[[ Text section, beginning ]]

FIGURE 6. RNA in situ hybridization analysis of PLCβ4, γ1, and γ2 isozyme expression in the MOE. (A,A’) Lower and higher magnification images from MOE sections labeled with PLCβ4 antisense probes. RISH signal is present in various cell types of the MOE. as, antisense probe. Black dashed lines indicate basal lamina. (A”) Image from a section reacted with the PLCβ4 sense probe, showing absence of specific labeling. sen, sense probe. (B,B’) Lower and higher magnification images, showing PLCγ1 expression. The label is limited in the OSN layer. (B”) No labeling from the PLCγ1 sense probe. (C,C’) Lower and higher magnification images showing PLCγ2 expression in the MOE. OSN layer is strongly labeled. (C”) Image from the sense probe of PLCγ2. No labeling was found. SC, sustentacular/supporting cell layer; OSN, olfactory sensory neuron layer. Scale: (A–C) 50 μm; (A’–C”) 20 μm.

[[ Text section, end ]]

**About this exercise:**
Quote the whole caption on RNA in situ hybridization of PLC isozymes, word for word. The data that comes next is separate material and has no connection to the caption.

[[ Data shown, beginning ]]

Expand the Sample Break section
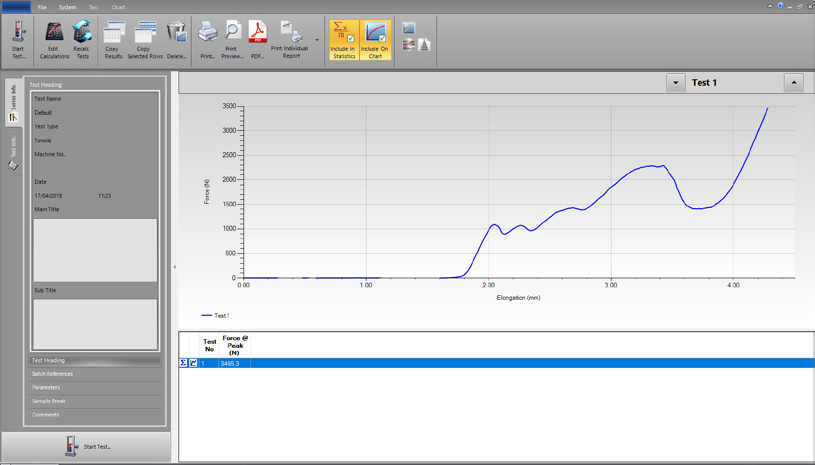48,401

[[ Data shown, end ]]

**Your solution:**
FIGURE 6. RNA in situ hybridization analysis of PLCβ4, γ1, and γ2 isozyme expression in the MOE. (A,A’) Lower and higher magnification images from MOE sections labeled with PLCβ4 antisense probes. RISH signal is present in various cell types of the MOE. as, antisense probe. Black dashed lines indicate basal lamina. (A”) Image from a section reacted with the PLCβ4 sense probe, showing absence of specific labeling. sen, sense probe. (B,B’) Lower and higher magnification images, showing PLCγ1 expression. The label is limited in the OSN layer. (B”) No labeling from the PLCγ1 sense probe. (C,C’) Lower and higher magnification images showing PLCγ2 expression in the MOE. OSN layer is strongly labeled. (C”) Image from the sense probe of PLCγ2. No labeling was found. SC, sustentacular/supporting cell layer; OSN, olfactory sensory neuron layer. Scale: (A–C) 50 μm; (A’–C”) 20 μm.